John Roach reports on the latest episode in the Younger Dryas impact scenario: "Fungi, Feces Show Comet Didn't Kill Ice Age Mammals?" A key piece of evidence supporting the idea of an impact is the presence of carbon microspherules in sediments of the right era. But people have increasingly noticed those spherules turn up all over the place:
The new research, however, detected carbon spherules in soil layers from before, during, and after the Younger Dryas, making it hard to argue that the particles are products of a sudden impact.
What's more, Scott's team found that most of the spherules are similar to tightly packed balls of fungus found in modern soils that have been exposed to low to moderate heat during wildfires.

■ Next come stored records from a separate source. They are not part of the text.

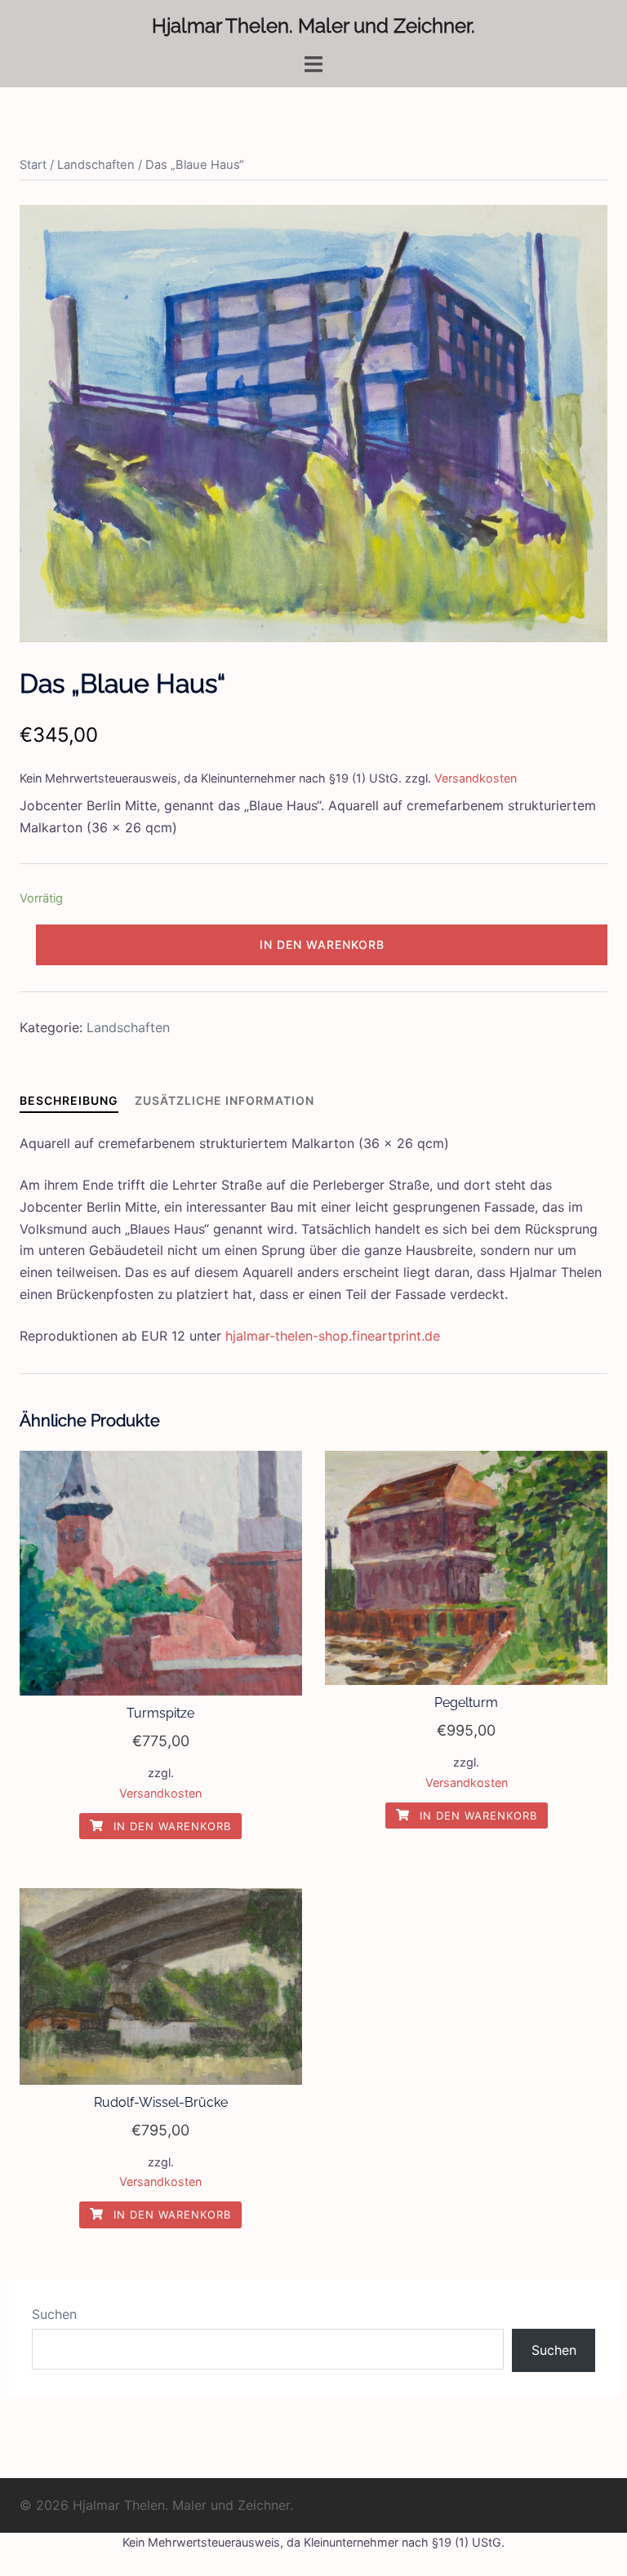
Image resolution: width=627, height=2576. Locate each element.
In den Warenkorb (322, 944)
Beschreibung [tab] (69, 1100)
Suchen (54, 2314)
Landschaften (96, 164)
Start (33, 164)
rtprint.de (411, 1336)
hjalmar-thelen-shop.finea (303, 1336)
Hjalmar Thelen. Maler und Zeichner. (313, 26)
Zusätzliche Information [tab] (224, 1100)
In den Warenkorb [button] (170, 1826)
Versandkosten (475, 778)
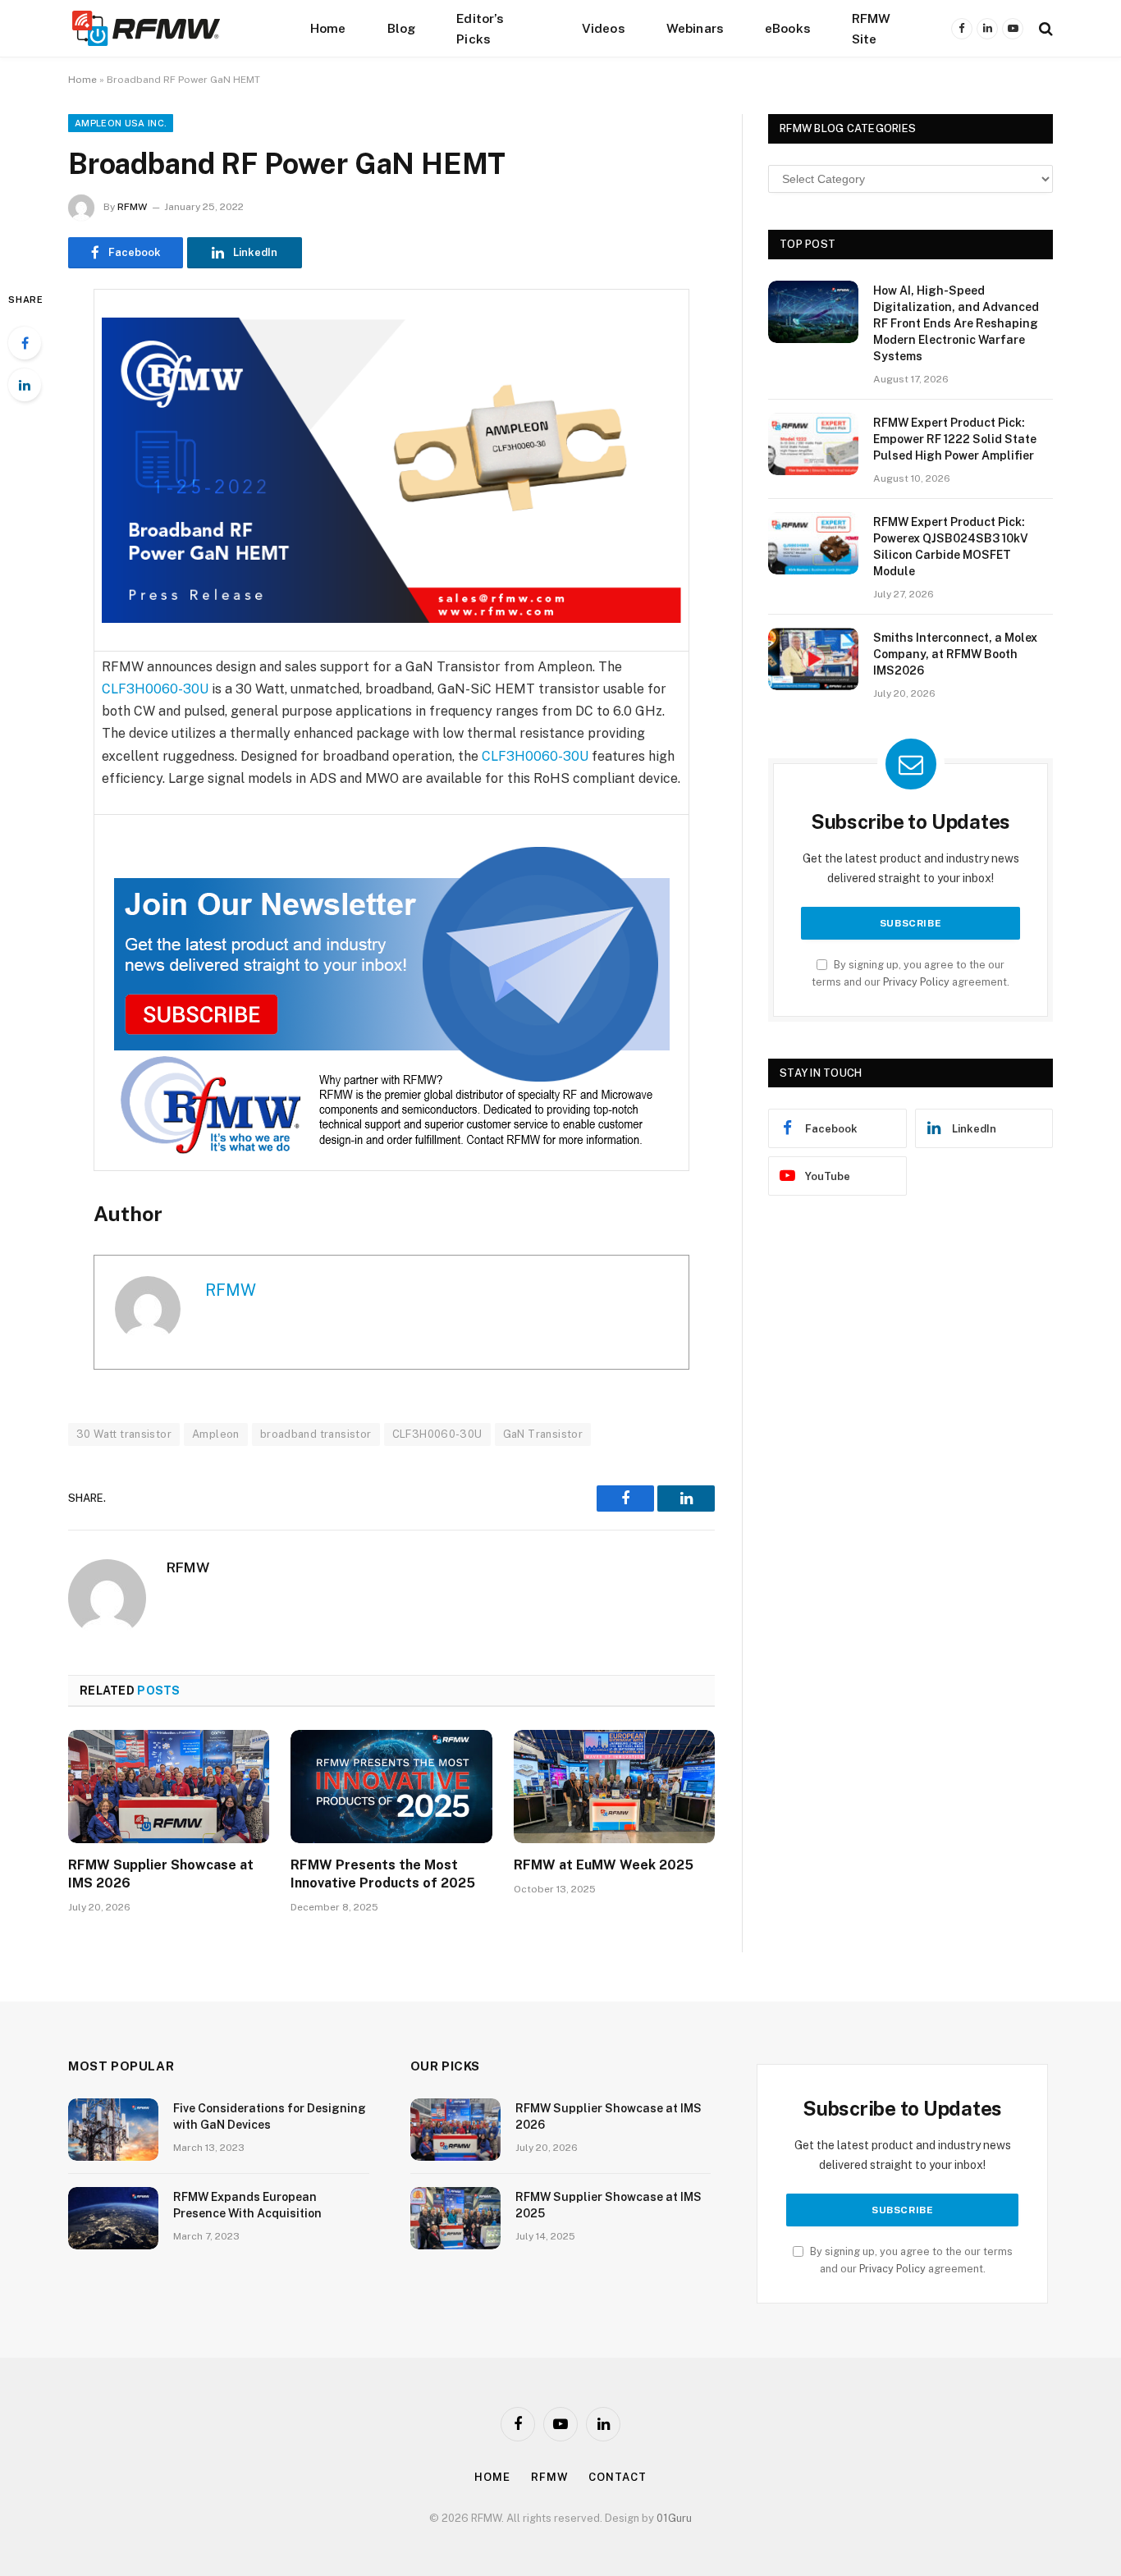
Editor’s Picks (480, 28)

Plant and soil fungi are known to create these balls of material to help them survive extreme conditions.
Other elongated forms of the spherules match modern fecal pellets from insects.
"All these particles are of natural biological origin and are not related to either intense wildfires or cosmic impacts," Scott said in an email.

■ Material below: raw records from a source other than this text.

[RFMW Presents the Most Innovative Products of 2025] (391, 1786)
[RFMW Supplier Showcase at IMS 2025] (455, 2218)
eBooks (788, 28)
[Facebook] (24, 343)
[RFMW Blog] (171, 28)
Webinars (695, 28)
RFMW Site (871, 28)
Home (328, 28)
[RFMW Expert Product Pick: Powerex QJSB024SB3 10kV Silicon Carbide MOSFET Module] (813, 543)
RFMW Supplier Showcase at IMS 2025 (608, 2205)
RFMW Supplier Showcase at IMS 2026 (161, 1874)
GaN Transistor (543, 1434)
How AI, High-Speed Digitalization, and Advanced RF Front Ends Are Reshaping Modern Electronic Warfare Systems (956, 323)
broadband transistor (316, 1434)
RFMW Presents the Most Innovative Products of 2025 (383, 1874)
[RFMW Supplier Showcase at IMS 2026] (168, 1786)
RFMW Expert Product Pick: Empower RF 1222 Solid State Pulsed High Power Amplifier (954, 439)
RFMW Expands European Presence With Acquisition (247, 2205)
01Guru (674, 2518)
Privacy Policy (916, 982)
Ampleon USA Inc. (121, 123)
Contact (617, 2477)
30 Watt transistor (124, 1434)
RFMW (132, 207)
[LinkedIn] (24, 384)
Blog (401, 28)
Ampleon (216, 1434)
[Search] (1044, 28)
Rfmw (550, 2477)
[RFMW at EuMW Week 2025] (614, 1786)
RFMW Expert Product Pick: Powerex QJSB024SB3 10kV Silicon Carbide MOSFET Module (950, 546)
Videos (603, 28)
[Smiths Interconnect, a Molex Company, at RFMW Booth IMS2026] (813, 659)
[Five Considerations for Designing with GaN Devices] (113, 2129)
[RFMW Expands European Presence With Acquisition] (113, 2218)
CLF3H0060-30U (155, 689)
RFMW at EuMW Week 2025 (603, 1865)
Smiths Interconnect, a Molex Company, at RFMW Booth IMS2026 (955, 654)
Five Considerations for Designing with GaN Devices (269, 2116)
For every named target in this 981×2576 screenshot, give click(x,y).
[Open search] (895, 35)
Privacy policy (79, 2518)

That's one of the neat side effects of a debate like this -- it really compels a lot of investigation into poorly known phenomena that are pretty interesting. The quote from the title of my post comes near the end of the article, where somebody is claiming that fungus may create "microscopic patterns" that trick people into thinking they are nanodiamonds. On the nano-scale, wacky stuff is happening all around us -- did you know that ordinary water is full of nano-ice crystals all the time?
UPDATE (2010-06-27): A reader:
The earth passing thru a large cloud of cosmic dust could also explain the broad distribution of nanodiamonds.
Not a bad idea.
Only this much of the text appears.